PARTE 3
Tengo
las manos arrugadas por el agua caliente, me pregunto: ¿Cómo he
llegado hasta aquí? ¿Qué es lo que me ha traído hasta este punto,
malas decisiones, la vida…? Y estas preguntas son como una grieta
por donde se cuelan los recuerdos…
Me miro la mano
arrugada por el agua… y veo una mano pequeña también arrugada
pero por el agua de mar, me inunda una de ola de nostalgia, quizás
aquellos momentos fueron los más felices de mi niñez, el
mediterráneo y yo, el mediterráneo y mis hermanas, y mis tios y
mis padres.
Dos meses de vacaciones, cuando uno es niño
no hay futuro en el que pensar, ni pasado que sea un
lastre.
Disfrutaba mucho aquellos días, la piel morena, caminar
por la orilla, “cazar” algún pescadito, las primeras tonterías
con las chicas. Pero ahí ya se labraba sin que yo lo supiera lo que
iba a ser mi vida sentimental.
Mientras mis amigos
“picoteaban”, yo solo quería a alguien a quien querer y que me
quisiera, tímido donde los haya… y claro las chicas no buscaban
ese “romanticismo”.
Supongo
que ahí se empezó a fraguar todo, y llegan los por qué.
Mi
padre, siempre que lo recuerdo, es como una imagen alta, lo veo desde
abajo, marcando distancia, nunca mirando hacía mi, al menos no como
un niño necesita. Ahora intento comprenderlo, el rol de marido, de
padre, de un pasado de padre triunfador y autoritario, demasiada
sombra para una persona como él. Supongo que fue una extensión de
lo que él sintió, y yo no recuerdo un abrazo un beso, una palabra
cariñosa.
Su cariño era una ausencia.
Una
palmadita rara en la cabeza que se sentía más como un trámite que
como un gesto de amor.
Mi cuerpo se acostumbró a su perímetro
de seguridad, a su distancia.
Sin
embargo ahora siento una onda tristeza por él, le veo sentado en su
sillón, e imagino lo vacía que debía sentir su vida. Quizás si me
queda tiempo, pueda contar como era mi vida en casa con mis padres y
su relación.
Estos
recuerdos me hacen temblar, abro la puerta de la ducha, tengo una
cerveza, una voll-dam, como las que tomaba en la terraza de aquel
piso que daba al mar, con Bruce cantando en noches estrelladas.
Ahora
echo un trago, y el frio líquido se desliza por mi garganta
llevándose el sabor amargo de esos recuerdos.
Mi
padre… y mi madre.
Mi madre es otra historia en muchas
historias, por un lado, creo, nunca imagino como sería su vida
cuando conoció aquel “hijo de papá” en Bilbao, imaginaria su
futuro casada con alguien adinerado, ella que venía de una familia
pobre. Un matriarcado vasco, duro, recio, donde tampoco cabría lugar
a una caricia, ni a un te quiero.
Recuerdo ir a un cine de la
gran vía “Imperial” a ver las películas de Disney, quizás los
momentos más maternales, por que luego estaba su lado oscuro, el que
se asomaba más de lo que debería, todo era una condición, una
comparativa sucesiva “has visto al vecino qué bien se porta”

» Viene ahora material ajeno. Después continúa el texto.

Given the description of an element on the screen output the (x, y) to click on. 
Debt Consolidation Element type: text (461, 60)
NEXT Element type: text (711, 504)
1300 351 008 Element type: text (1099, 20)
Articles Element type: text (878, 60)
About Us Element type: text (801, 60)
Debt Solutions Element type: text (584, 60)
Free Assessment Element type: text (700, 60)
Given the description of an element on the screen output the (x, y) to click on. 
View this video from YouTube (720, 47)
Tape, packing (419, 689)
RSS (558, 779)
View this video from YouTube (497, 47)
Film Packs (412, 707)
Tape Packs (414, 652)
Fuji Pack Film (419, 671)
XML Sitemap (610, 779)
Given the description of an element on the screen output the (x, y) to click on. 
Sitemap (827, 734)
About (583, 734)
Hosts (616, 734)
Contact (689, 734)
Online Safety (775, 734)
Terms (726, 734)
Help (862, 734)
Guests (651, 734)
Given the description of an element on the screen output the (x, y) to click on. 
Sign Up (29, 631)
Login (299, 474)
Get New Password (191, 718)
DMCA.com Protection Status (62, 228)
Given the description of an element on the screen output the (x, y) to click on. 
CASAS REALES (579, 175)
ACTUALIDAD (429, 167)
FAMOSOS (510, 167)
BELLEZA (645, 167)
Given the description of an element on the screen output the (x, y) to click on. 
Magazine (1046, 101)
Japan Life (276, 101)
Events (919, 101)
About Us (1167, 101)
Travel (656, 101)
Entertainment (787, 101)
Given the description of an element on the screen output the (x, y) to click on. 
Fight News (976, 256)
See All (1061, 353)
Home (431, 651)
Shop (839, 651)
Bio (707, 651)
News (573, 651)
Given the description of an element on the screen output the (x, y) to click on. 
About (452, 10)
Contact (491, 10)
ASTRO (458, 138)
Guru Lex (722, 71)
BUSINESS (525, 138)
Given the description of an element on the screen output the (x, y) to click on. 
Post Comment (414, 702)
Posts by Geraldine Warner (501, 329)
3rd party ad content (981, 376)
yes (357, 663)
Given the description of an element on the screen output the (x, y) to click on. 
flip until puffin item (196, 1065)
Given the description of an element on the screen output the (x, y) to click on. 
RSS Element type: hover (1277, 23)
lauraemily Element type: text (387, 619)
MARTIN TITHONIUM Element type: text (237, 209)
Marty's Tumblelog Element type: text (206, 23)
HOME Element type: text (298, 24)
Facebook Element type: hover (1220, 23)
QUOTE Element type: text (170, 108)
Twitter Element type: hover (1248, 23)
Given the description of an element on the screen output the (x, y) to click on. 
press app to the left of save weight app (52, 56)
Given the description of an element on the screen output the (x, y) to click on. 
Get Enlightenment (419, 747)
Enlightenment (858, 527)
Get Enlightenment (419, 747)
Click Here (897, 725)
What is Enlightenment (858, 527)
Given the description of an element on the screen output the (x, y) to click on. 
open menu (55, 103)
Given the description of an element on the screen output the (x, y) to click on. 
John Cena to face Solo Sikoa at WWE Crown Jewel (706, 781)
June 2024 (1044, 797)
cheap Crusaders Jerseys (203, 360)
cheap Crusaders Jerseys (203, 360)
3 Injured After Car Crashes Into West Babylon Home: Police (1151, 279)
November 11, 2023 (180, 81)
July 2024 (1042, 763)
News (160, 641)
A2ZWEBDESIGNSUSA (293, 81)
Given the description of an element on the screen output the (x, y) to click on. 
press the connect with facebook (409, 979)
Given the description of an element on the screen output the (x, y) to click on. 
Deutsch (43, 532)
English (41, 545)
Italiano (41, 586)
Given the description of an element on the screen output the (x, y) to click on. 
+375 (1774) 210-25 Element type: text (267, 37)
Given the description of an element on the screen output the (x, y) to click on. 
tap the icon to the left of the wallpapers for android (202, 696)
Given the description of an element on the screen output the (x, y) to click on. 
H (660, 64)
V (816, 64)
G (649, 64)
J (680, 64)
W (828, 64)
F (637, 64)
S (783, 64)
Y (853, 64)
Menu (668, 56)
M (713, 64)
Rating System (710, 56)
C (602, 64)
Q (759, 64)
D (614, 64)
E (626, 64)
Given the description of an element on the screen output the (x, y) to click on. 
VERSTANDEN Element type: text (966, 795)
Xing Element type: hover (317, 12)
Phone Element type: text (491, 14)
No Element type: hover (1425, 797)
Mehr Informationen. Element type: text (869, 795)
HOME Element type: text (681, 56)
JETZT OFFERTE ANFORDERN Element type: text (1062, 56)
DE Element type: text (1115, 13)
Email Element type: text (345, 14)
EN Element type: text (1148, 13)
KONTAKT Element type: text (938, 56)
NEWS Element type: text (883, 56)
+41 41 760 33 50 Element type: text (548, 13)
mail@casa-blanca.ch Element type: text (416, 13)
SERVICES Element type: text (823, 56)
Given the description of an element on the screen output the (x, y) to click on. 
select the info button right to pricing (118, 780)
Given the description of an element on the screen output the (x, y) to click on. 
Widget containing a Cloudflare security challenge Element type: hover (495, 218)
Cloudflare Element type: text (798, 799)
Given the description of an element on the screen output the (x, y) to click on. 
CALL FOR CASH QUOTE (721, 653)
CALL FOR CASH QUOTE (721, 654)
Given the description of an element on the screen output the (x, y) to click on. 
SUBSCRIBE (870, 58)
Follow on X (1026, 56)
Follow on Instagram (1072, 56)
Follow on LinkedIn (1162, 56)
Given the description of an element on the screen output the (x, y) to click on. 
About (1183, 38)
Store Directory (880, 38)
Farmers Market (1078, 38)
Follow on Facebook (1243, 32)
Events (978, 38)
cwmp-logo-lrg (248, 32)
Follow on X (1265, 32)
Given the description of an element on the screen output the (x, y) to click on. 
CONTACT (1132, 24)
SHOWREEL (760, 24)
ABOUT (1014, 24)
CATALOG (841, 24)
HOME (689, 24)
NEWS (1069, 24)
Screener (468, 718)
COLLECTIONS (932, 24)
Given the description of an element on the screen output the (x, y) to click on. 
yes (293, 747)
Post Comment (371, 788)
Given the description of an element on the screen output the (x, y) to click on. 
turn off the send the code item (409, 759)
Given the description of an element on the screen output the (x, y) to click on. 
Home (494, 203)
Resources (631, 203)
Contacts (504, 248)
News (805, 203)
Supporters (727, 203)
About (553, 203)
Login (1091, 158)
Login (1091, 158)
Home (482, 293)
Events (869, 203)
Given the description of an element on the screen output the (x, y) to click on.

“mira que notas ha sacado tal y cual” y más tarde “los
estudios de los demás, los trabajos, sus novias…”
Cada
éxito era minimizado, cada fracaso magnificado.
La ilusión se
me desdibujaba al instante, sustituida por la sensación de ser una
eterna copia de un original inalcanzable. Ella nunca nos miró de
verdad; nos miraba a través del prisma de lo que éramos en
comparación con otros.
Quizás
la cuchilla, el suelo de la ducha, la ausencia de ilusión... todo es
una consecuencia directa de un niño que aprendió muy pronto que no
era suficiente.
Un niño que se hizo hombre con el eco constante de "podrías ser más" en la cabeza.